I do not want to be right in theory but in nature.
Nature teaches more than she preaches. There are no sermons in stones. It is easier to get a spark out of a stone than a moral.
Year after year
the monkey's mask
reveals the monkey.
I'll never grow to like the word "blog." At newciv.org, where perhaps blogging was invented, we've used the word "log" to describe the simple acts of composition that record the thoughts and events of our days. Blog is a heavy, slogging sort of word to me, and yields none of the poetic beauty I associate with the act of writing...especially on the Internet. I like the idea I'm keeping a log of my voyage.
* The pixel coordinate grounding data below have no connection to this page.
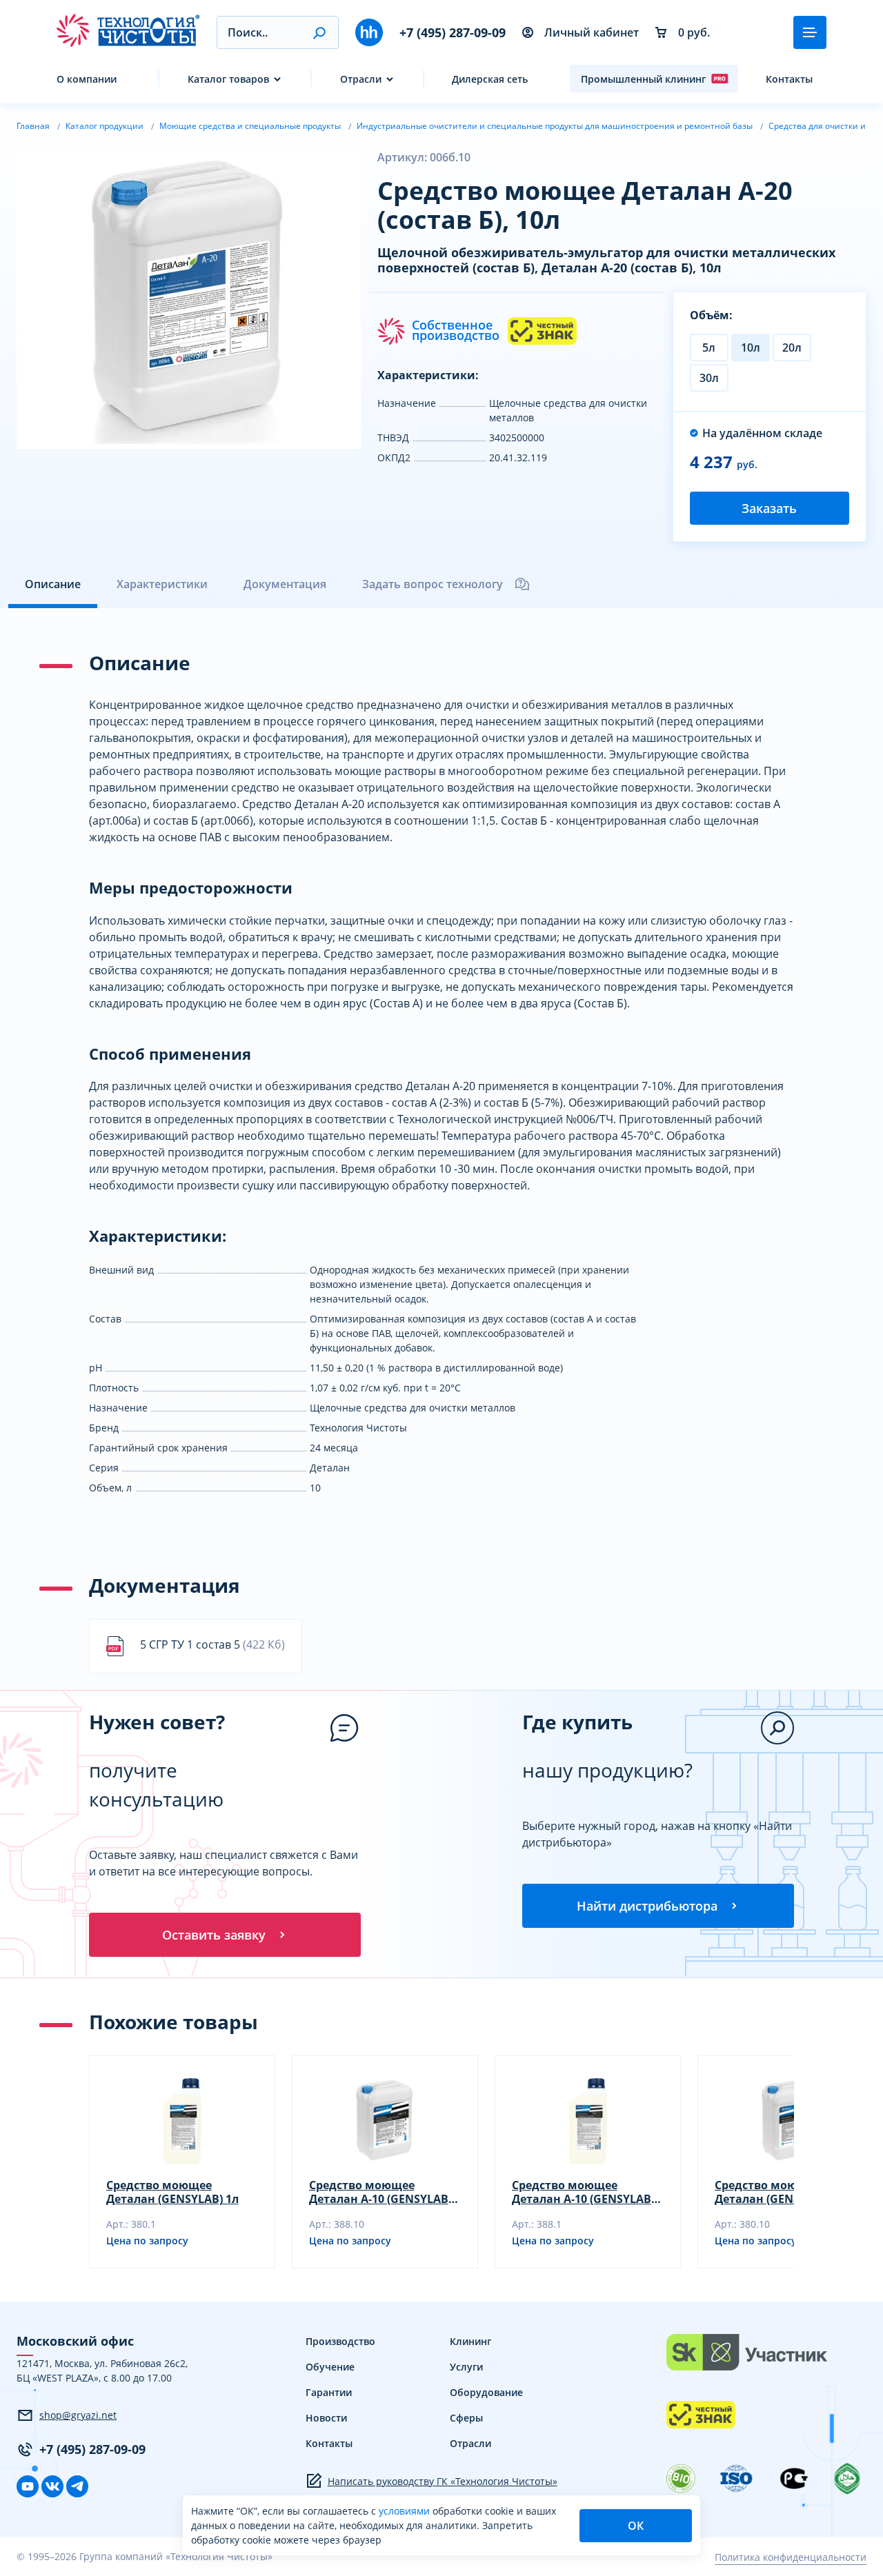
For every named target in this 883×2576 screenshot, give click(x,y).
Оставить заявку (214, 1934)
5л (708, 347)
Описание (53, 584)
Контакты (789, 78)
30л (709, 377)
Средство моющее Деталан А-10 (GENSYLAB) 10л (380, 2192)
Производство (340, 2341)
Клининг (470, 2341)
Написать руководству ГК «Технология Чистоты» (442, 2481)
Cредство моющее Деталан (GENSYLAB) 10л (784, 2192)
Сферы (466, 2417)
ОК (636, 2525)
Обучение (330, 2366)
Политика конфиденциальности (790, 2557)
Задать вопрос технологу (432, 584)
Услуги (466, 2366)
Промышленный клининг (643, 78)
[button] (319, 32)
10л (750, 347)
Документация (285, 584)
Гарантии (329, 2392)
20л (792, 347)
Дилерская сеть (490, 78)
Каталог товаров (228, 78)
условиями (406, 2510)
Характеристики (162, 584)
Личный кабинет (591, 32)
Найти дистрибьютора (647, 1906)
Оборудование (486, 2392)
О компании (87, 78)
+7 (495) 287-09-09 (452, 32)
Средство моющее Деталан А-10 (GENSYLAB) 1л (583, 2192)
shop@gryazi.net (78, 2415)
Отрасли (360, 78)
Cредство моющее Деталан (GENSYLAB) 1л (172, 2192)
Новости (326, 2417)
Even "diary," with its romantic, secretive connotations, is better than blog---a word that invites derision in its very pronunciation.
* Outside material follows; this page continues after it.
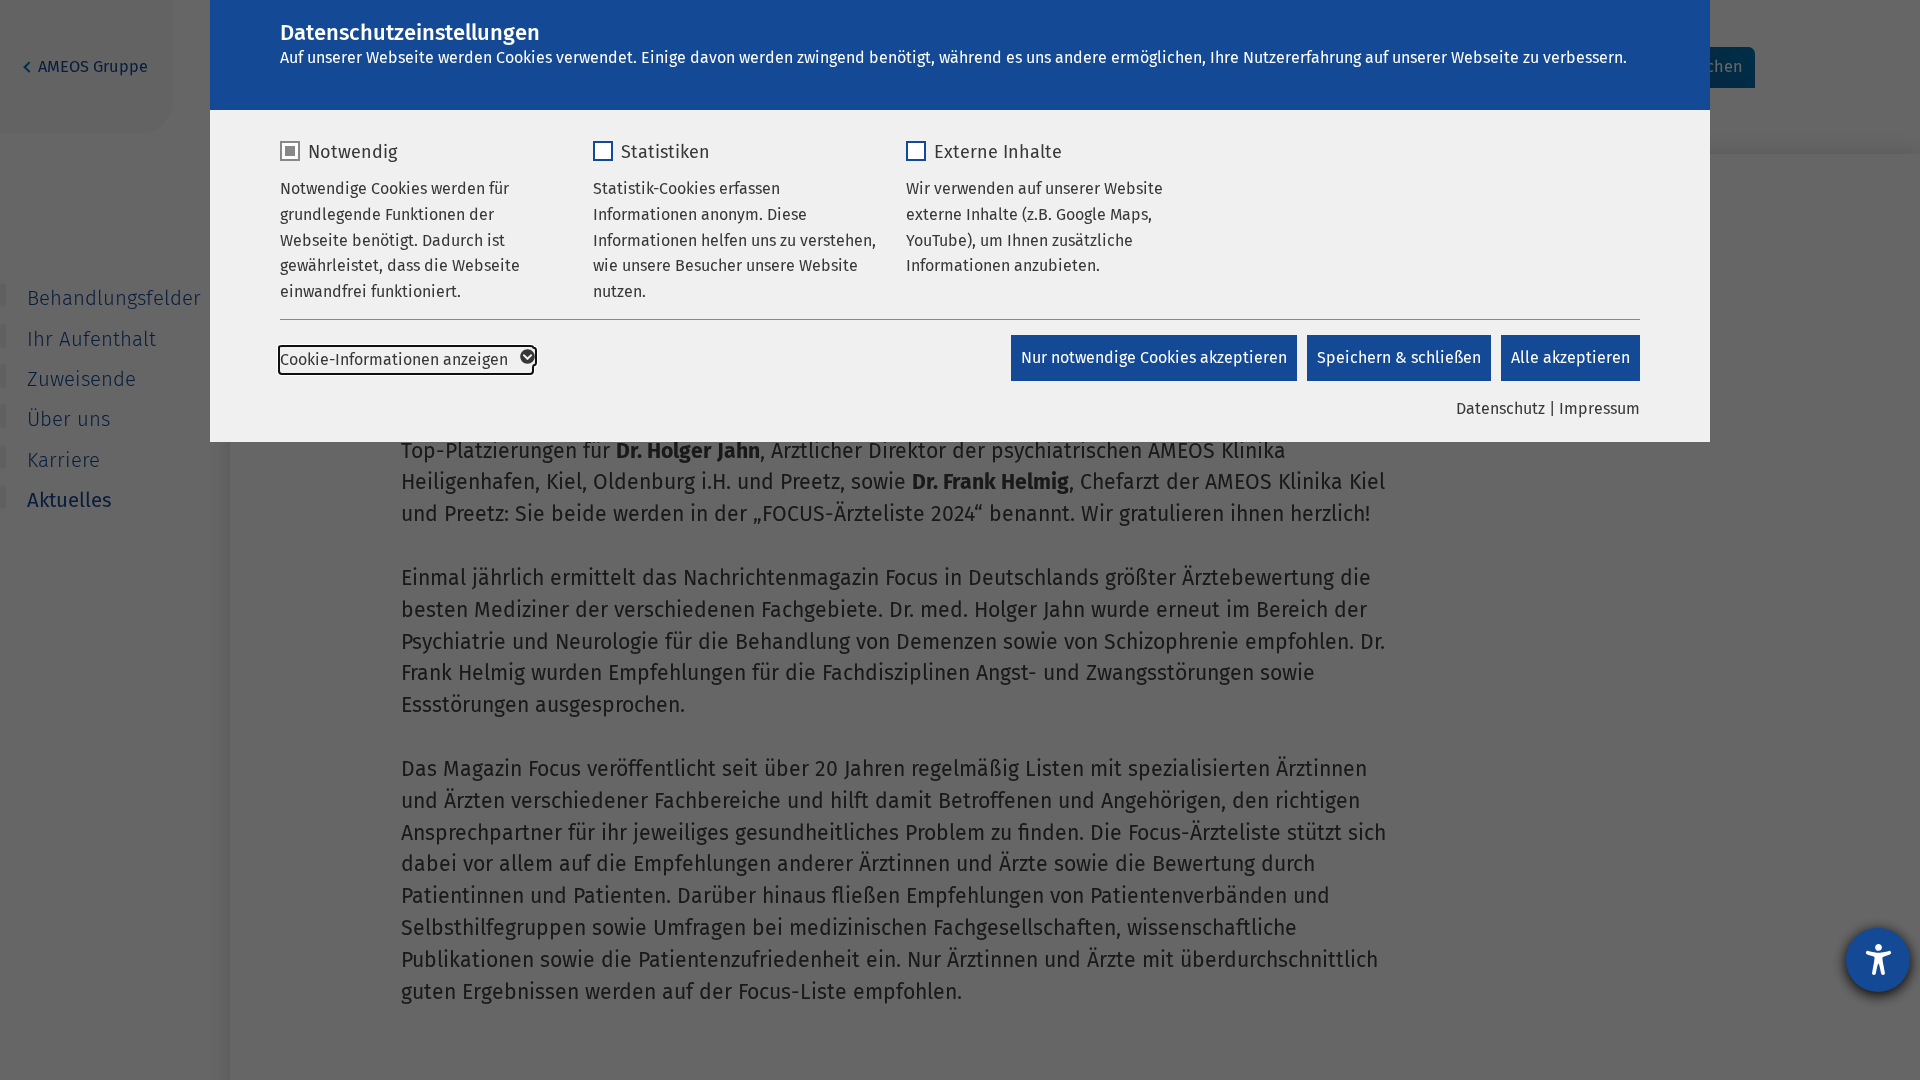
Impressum (1599, 408)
Be that as it may, I came to the computer this morning with the innocent intention to catch up on email. (Continued apologies to the legion out there to whom I owe messages and replies.) The very first note I read was from Tim Chavez in Columbus, who's a friend of Annie Warmke, proprietress of the innovative http://www.bluerockstation.com/. I'm sure Tim and I are going to get to meet someday soon, but for now we're still encouraging each other's politics with messages now and then. This one, which he actually sent yesterday, sent me browsing all over the place for an hour...and maybe you'd like to share. Hopefully you already know all about this, but I'm just learning.
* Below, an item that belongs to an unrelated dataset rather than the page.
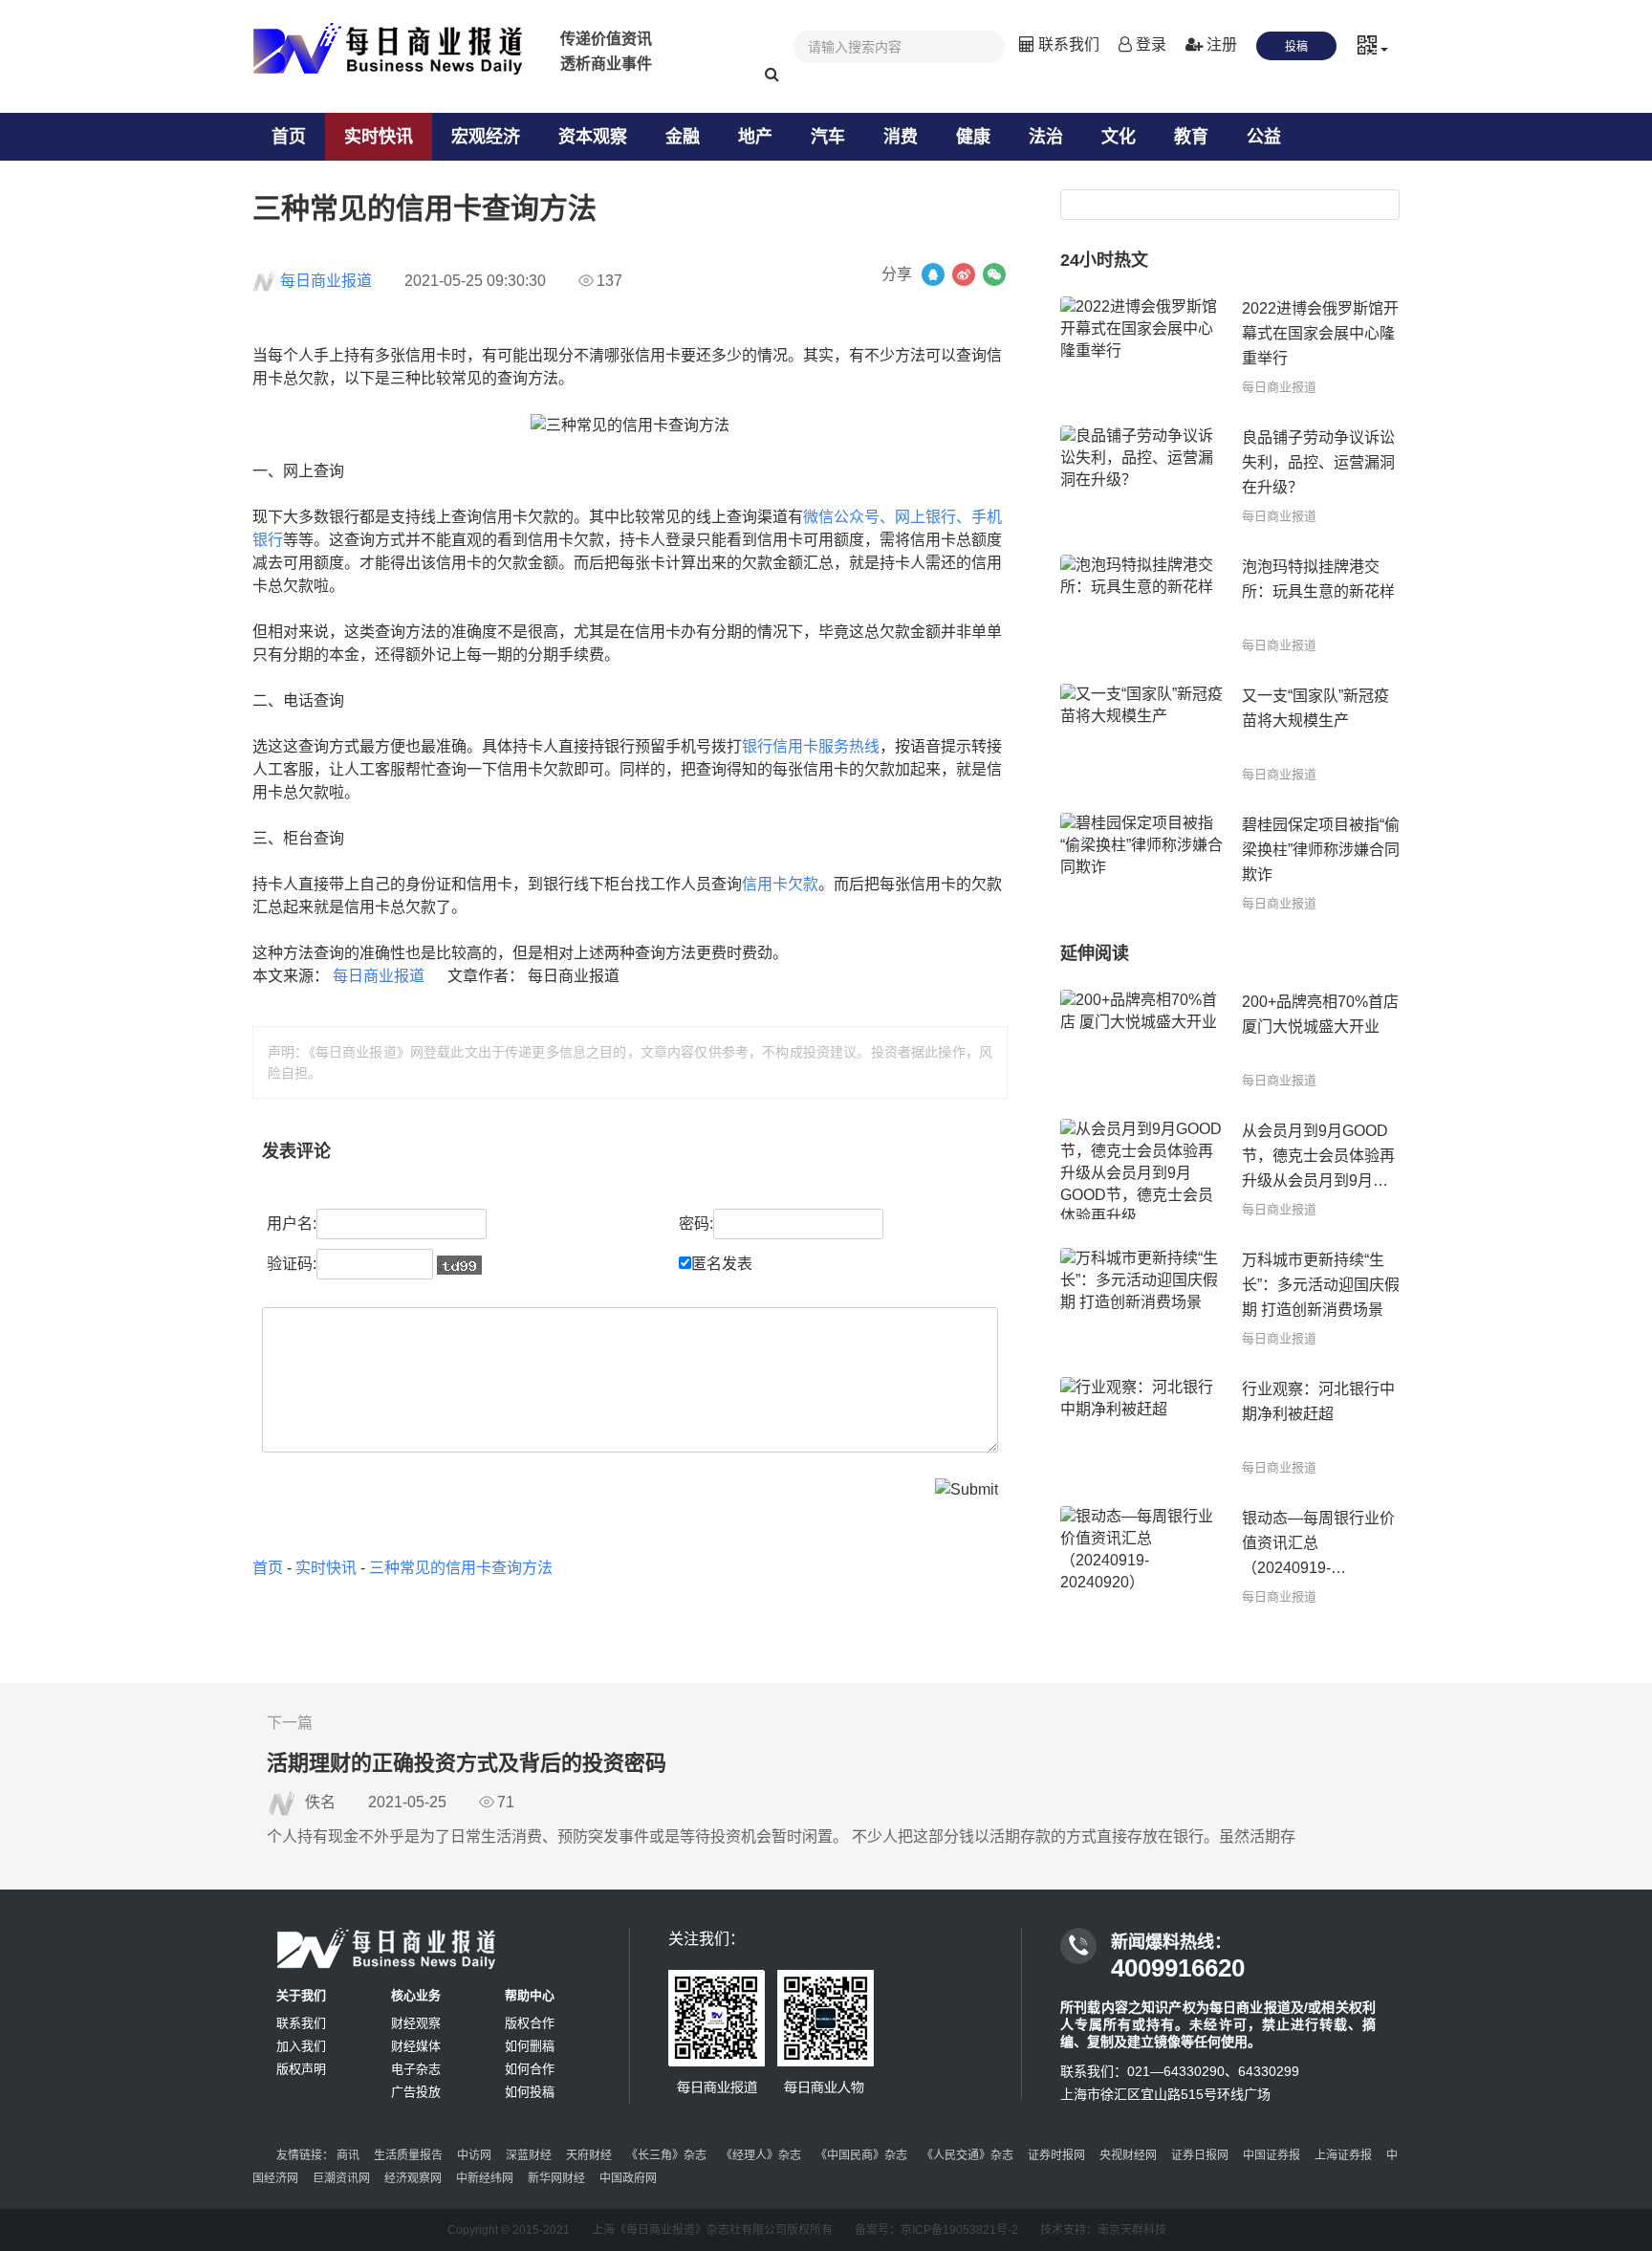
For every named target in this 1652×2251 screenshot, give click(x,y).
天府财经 (589, 2155)
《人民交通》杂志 (967, 2155)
There are 2 blogs, written by Iraqis, that are getting more and more visits every day. The first is called Baghdad Burning, written by an anonymous girl (she calls herself that) with the pseudonym Riverbend. Need I say more? Just her choice of a name gives you a taste of how brilliantly she writes and what a beautiful soul she is. I was worried about hoax and so went to Google, but I see no yelling from the military right except for one guy who tried to parody her (fell flat). Wikipedia even has an entry for her that begins "Riverbend is the pseudonymous author of the blog Baghdad Burning, launched August 17, 2003. Riverbend's identity is carefully hidden, but the weblog entries suggest that Riverbend is a young, unmarried Iraqi woman, from a mixed Shia and Sunni family, living with her parents and brother in Baghdad. Before the United States occupation of Iraq she was a computer programmer. She writes in an idiomatic English which appears to reflect a Western education. The blog combines political statements with a large dose of Iraqi cultural information, such as the celebration of Ramadhan and examples of Iraqi cuisine. In March 2006, her website received the Bloggie award for Best Middle East and Africa blog." http://en.wikipedia.org/wiki/Riverbend_(blogger)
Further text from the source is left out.